:: GOAL OF THE EXERCISE ::
Scan the entries and copy each line where the word "button" is present.

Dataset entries
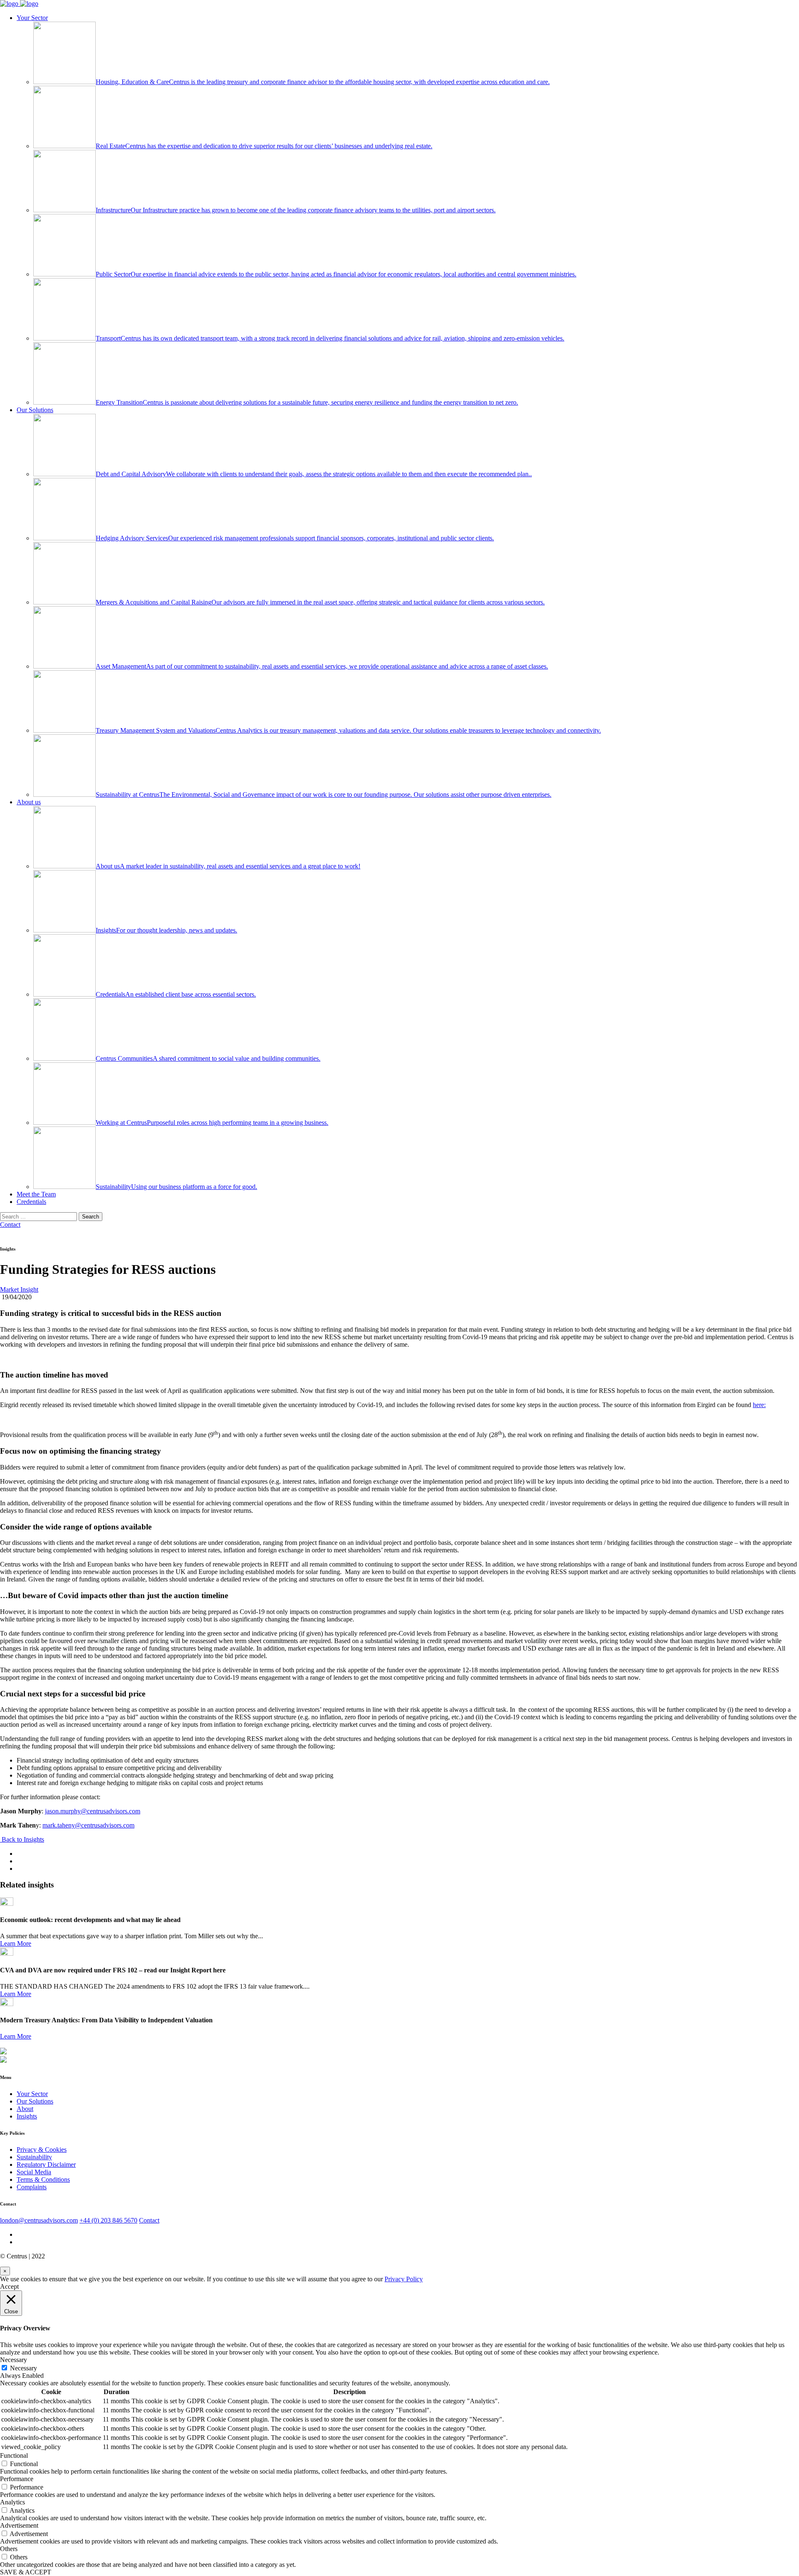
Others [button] (8, 2548)
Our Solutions (35, 409)
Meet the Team (36, 1194)
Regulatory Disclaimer (46, 2164)
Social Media (34, 2172)
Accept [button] (9, 2286)
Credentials (31, 1201)
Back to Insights (22, 1839)
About (25, 2108)
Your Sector (32, 17)
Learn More (15, 1943)
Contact (10, 1224)
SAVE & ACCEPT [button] (25, 2572)
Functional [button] (14, 2455)
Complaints (32, 2187)
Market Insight (19, 1289)
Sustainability (34, 2157)
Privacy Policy (404, 2279)
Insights (27, 2116)
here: (759, 1404)
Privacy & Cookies (42, 2149)
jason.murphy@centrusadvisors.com (92, 1811)
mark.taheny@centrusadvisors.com (88, 1825)
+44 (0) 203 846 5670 (108, 2220)
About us (29, 802)
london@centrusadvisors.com (39, 2220)
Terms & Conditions (43, 2179)
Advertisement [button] (19, 2525)
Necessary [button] (13, 2359)
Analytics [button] (12, 2502)
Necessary (23, 2368)
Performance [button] (16, 2478)
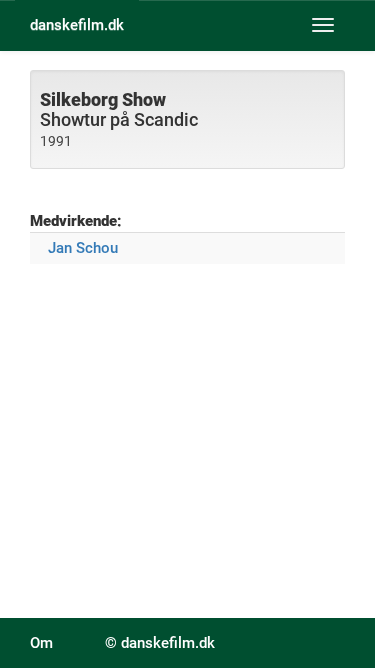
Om (41, 643)
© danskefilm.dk (160, 643)
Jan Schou (83, 248)
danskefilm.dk (77, 25)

:: COMPLETED TASK ::
Others [button] (8, 2548)
Accept [button] (9, 2286)
SAVE & ACCEPT [button] (25, 2572)
Functional [button] (14, 2455)
Advertisement [button] (19, 2525)
Necessary [button] (13, 2359)
Analytics [button] (12, 2502)
Performance [button] (16, 2478)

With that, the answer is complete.